===== Extrait fourni =====

Ces deux thèses justifient que l’auteur avance l’idée, selon laquelle, « les recherches en psychologie sociale […] suggèrent que les sociétés modernes peuvent retirer de multiples bénéfices d’une approche faisant la promotion de la diversité culturelle. » (p. 101).

L’universalisme républicain, seule reconnaissance des individus
La question de l’universalisme républicain, politique de diversité dans l’objectif de former une société où les individus se détournent de leurs appartenances d’origine pour devenir citoyen, est traitée dans le chapitre 4 de l’ouvrage. Ici, l’auteur effectue une distinction entre deux universalismes républicains. D’une part, un universalisme républicain, construit autour d’une laïcité d’interdiction, ne passant pas le test minimal d’acceptation. D’autre part, un universalisme républicain, construit autour d’une laïcité historique d’inclusion, passant le test minimal d’acceptation. Il appuie son raisonnement sur deux idées.

===== Données fournies =====

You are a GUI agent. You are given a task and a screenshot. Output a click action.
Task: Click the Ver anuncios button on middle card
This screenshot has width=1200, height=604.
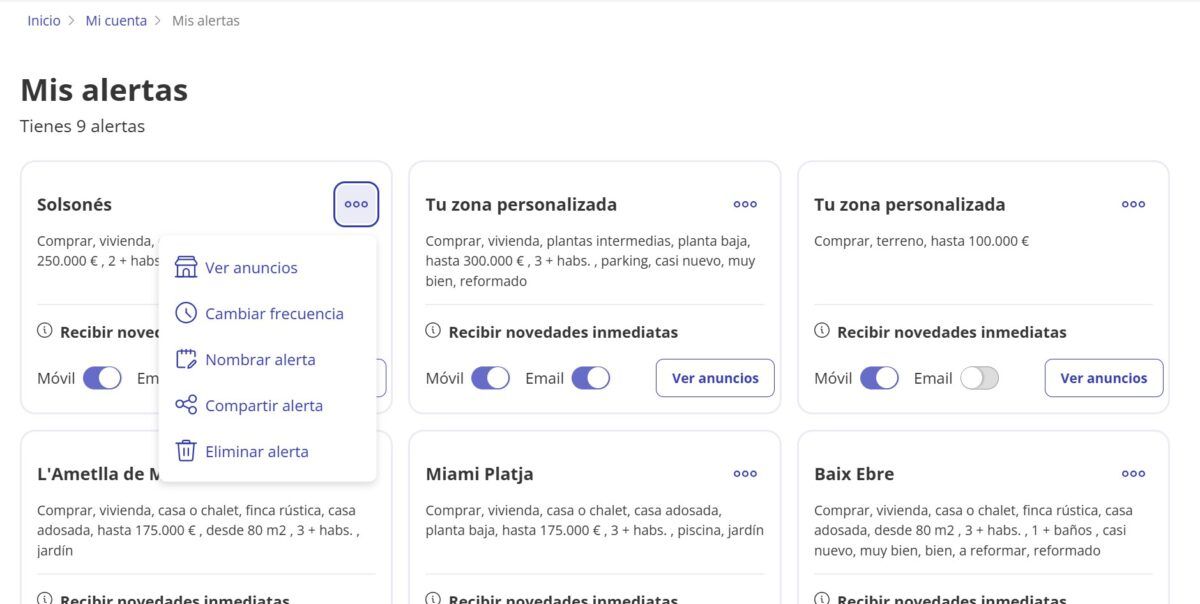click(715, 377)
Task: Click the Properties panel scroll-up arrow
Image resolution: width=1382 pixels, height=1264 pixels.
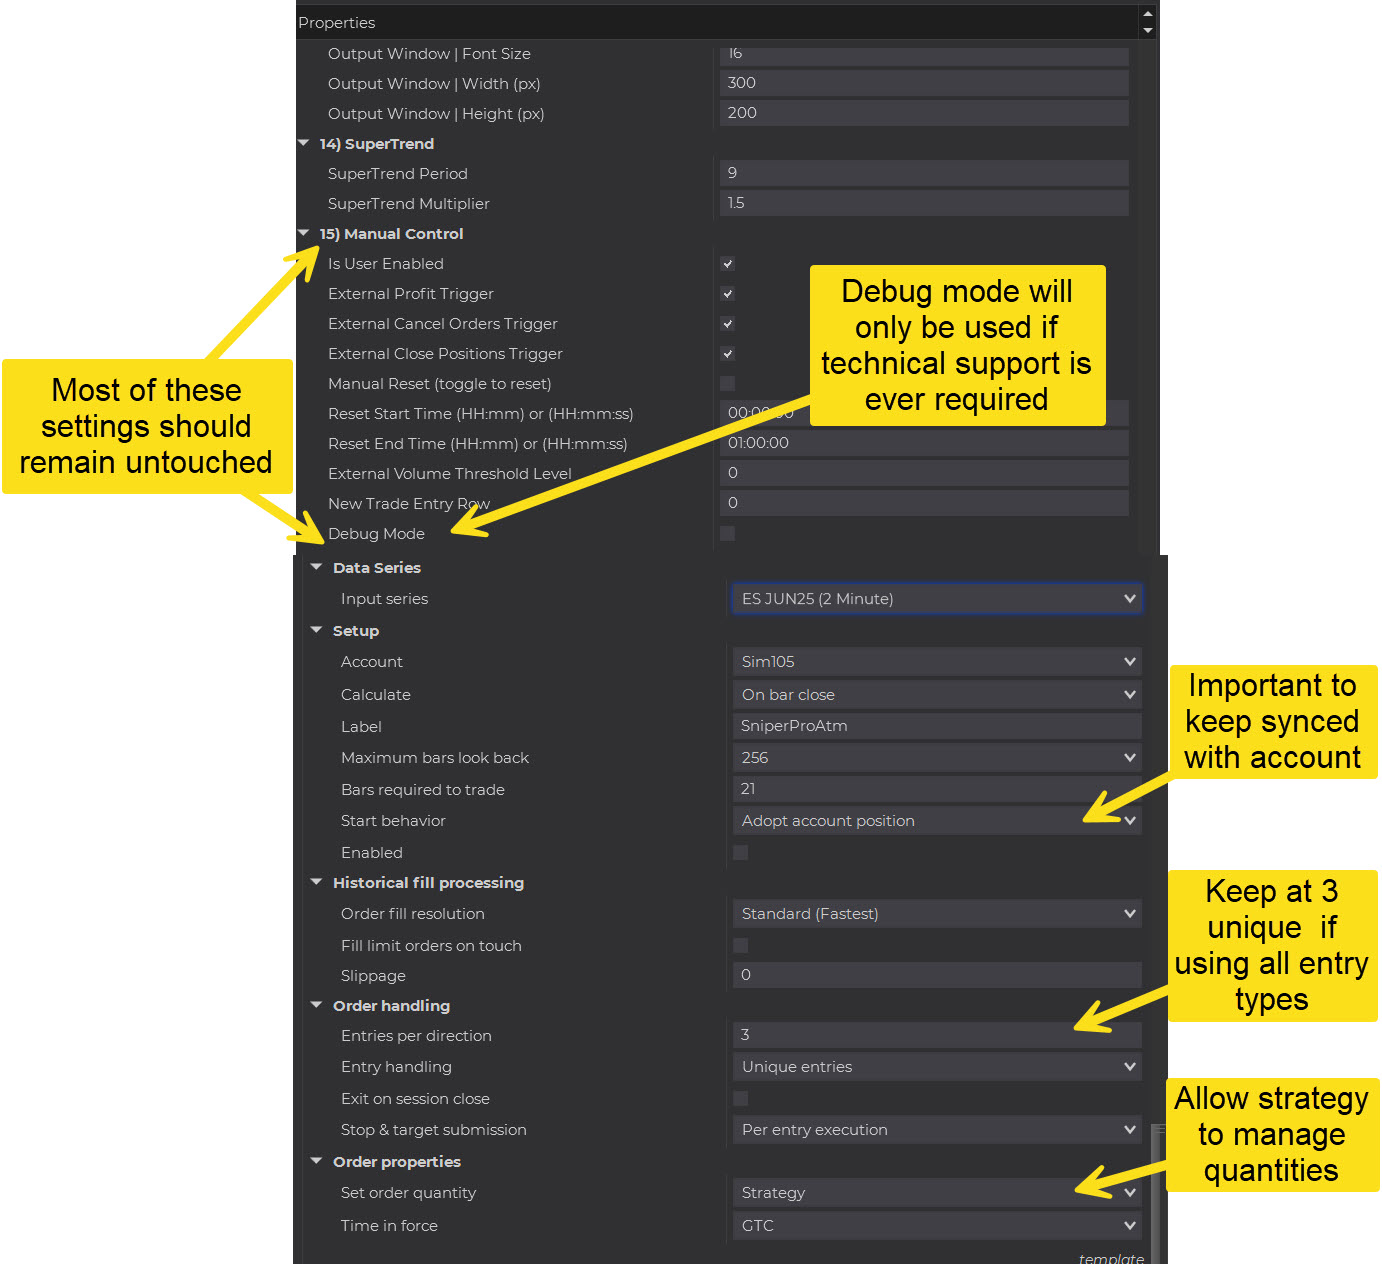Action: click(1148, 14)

=====

▶ [Tâche donnée 1] Selon l'extrait sur l'universalisme républicain, autour de quel type de laïcité est construit l'universalisme républicain qui ne passe pas le test minimal d'acceptation ?
▶ [Tâche donnée 2] Rédigez la suite de l'extrait sur l'universalisme républicain, en reprenant juste après sa dernière phrase.
Il n'est pas nécessaire de consulter les données.

▶ [Résultat 1] Autour d'une laïcité d'interdiction.

▶ [Résultat 2]
Tout d’abord, il développe la thèse, selon laquelle, il existe deux conceptions distinctes de la laïcité. Pour démontrer cela, il sollicite l’une de ses recherches menées en collaboration avec E. Roebroeck en 2016 pour vérifier si la dimension de citoyenneté républicaine4 correspond à une forme de laïcité. Cette recherche reprend le questionnaire de Kamiejski et de ses collaborateurs avec l’ajout de trois nouveaux items se rattachant au concept de laïcité historique5. Les résultats montrent que les trois nouveaux items se rattachent au principe de citoyenneté. Cela signifie qu’il est possible d’avérer l’existence de deux conceptions distinctes
de la laïcité, une laïcité historique d’inclusion et une nouvelle laïcité d’interdiction.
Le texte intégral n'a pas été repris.